▶ [What the exercise asks]: An exact reproduction is required of the lines from the beginning of the entries through the line with "[Contactar por WhatsApp] (301, 2501)", pictures excluded and nothing added.

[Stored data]
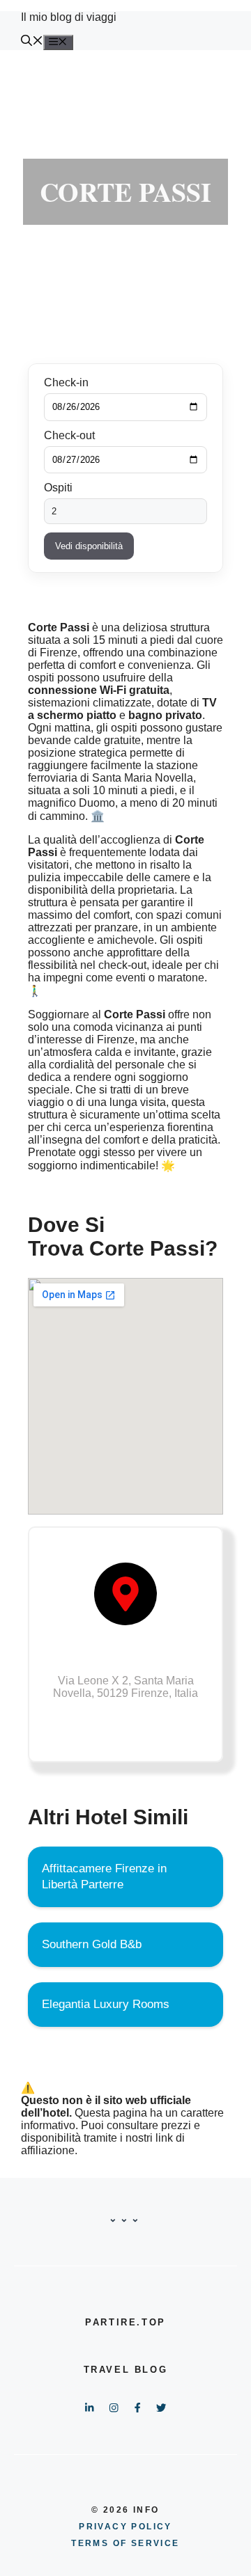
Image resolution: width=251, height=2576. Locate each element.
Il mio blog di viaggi (68, 17)
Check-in (66, 382)
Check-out (69, 435)
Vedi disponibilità (89, 546)
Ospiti (58, 487)
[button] (32, 42)
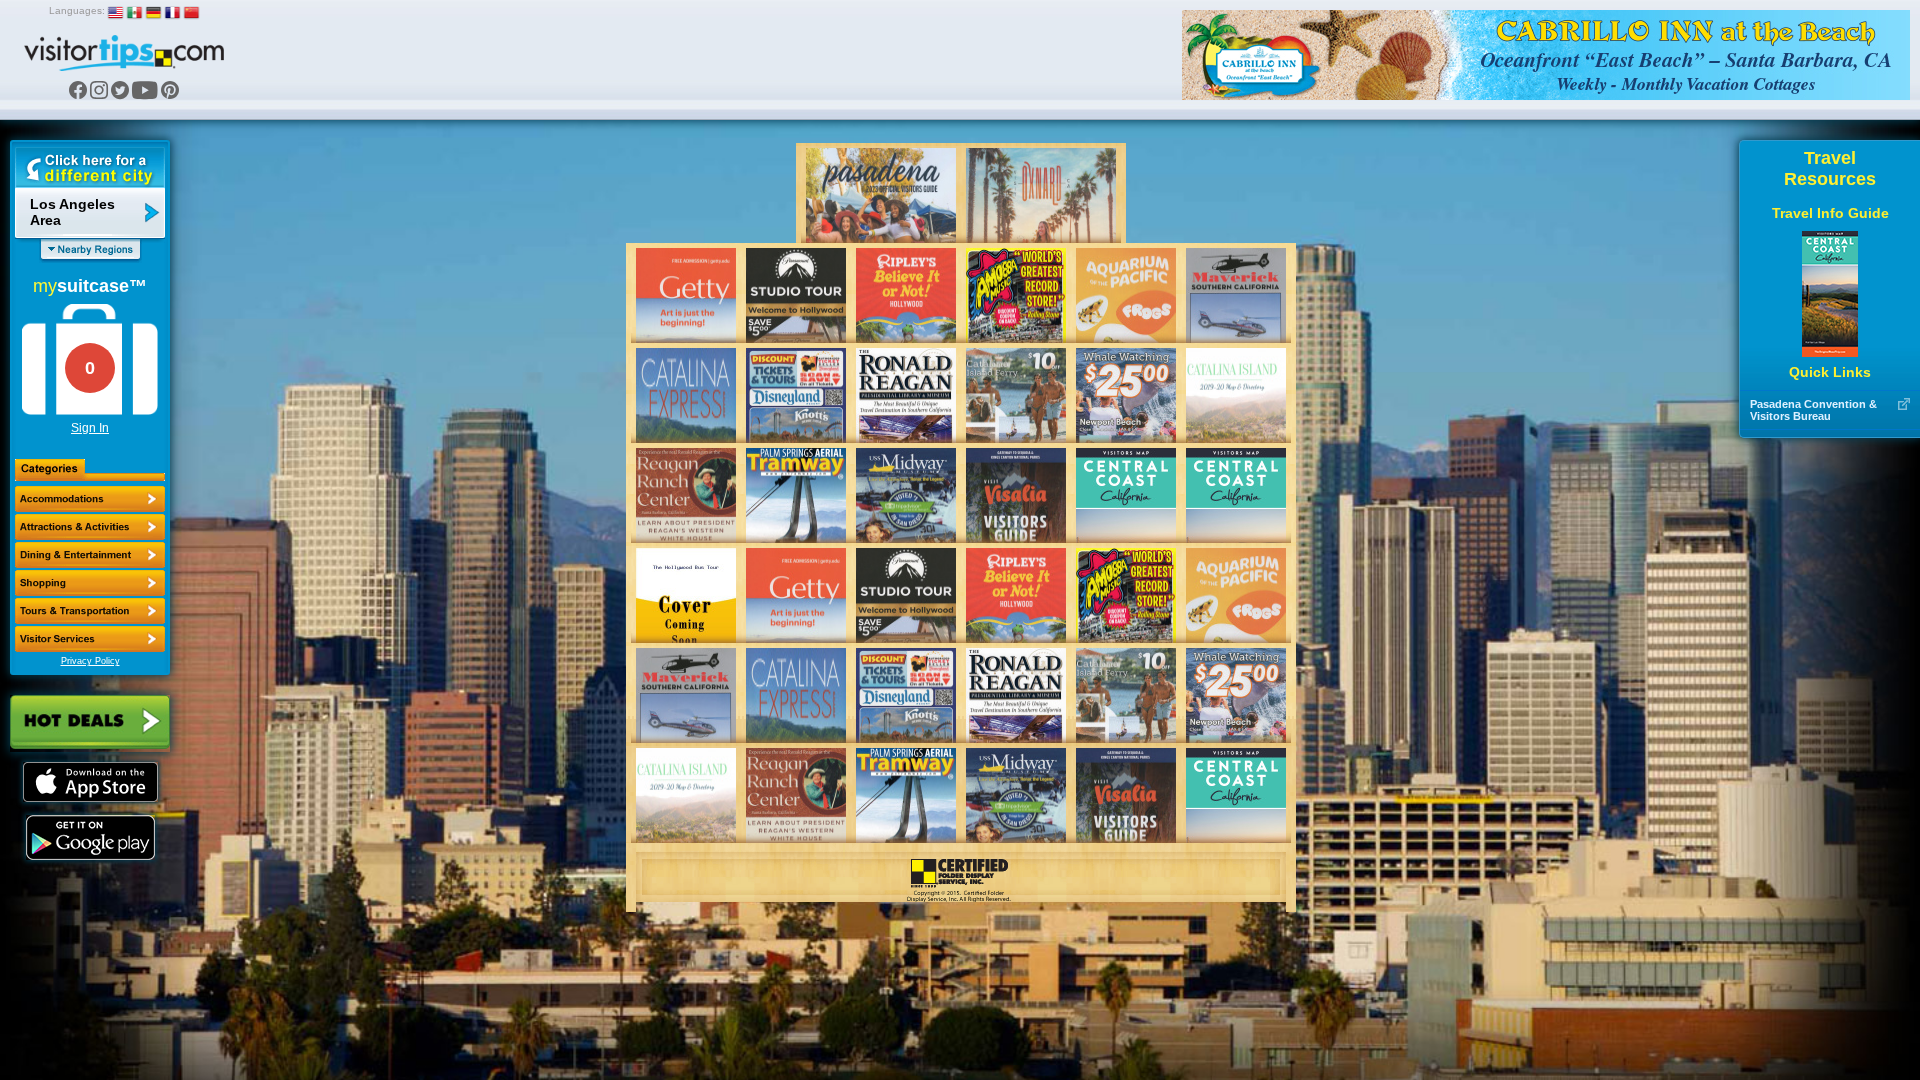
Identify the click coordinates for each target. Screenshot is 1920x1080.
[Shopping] (90, 583)
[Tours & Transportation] (90, 611)
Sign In (90, 428)
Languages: (77, 10)
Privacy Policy (90, 661)
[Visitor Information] (90, 639)
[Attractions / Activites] (90, 527)
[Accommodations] (90, 499)
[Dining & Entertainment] (90, 555)
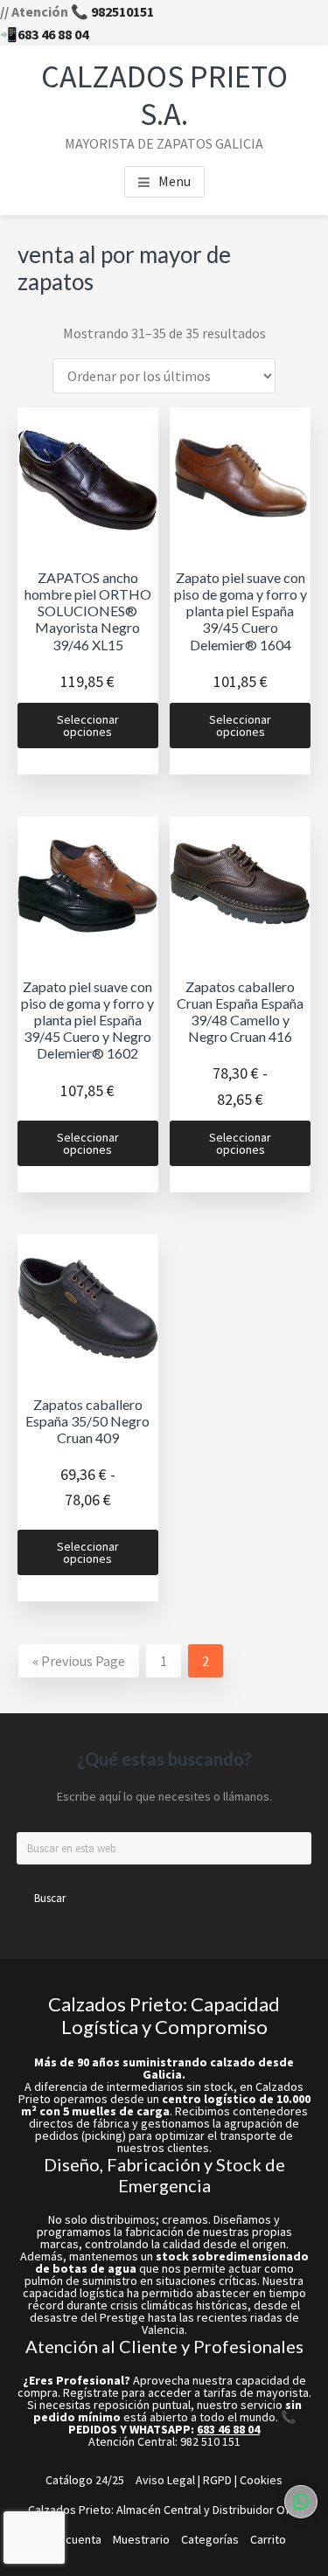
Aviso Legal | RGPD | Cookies (209, 2480)
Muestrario (141, 2539)
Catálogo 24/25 (84, 2480)
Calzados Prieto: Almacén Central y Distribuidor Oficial (169, 2509)
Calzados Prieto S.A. (164, 95)
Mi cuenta (76, 2539)
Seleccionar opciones (88, 725)
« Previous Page (78, 1661)
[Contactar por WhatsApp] (301, 2501)
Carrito (268, 2539)
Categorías (210, 2539)
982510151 (122, 11)
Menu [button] (174, 181)
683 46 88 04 (52, 34)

▶ [Solution below]:
Image resolution: width=251, height=2576. Locate each element.
Il mio blog di viaggi (68, 17)
Check-in (66, 382)
Check-out (69, 435)
Vedi disponibilità (89, 546)
Ospiti (58, 487)
[button] (32, 42)
Identify the click coordinates for each target. Screenshot is 1920x1080.
[Shopping] (90, 583)
[Tours & Transportation] (90, 611)
Sign In (90, 428)
Languages: (77, 10)
Privacy Policy (90, 661)
[Visitor Information] (90, 639)
[Attractions / Activites] (90, 527)
[Accommodations] (90, 499)
[Dining & Entertainment] (90, 555)
Aviso Legal | RGPD | Cookies (209, 2480)
Muestrario (141, 2539)
Catálogo 24/25 (84, 2480)
Calzados Prieto: Almacén Central y Distribuidor Oficial (169, 2509)
Calzados Prieto S.A. (164, 95)
Mi cuenta (76, 2539)
Seleccionar opciones (88, 725)
« Previous Page (78, 1661)
[Contactar por WhatsApp] (301, 2501)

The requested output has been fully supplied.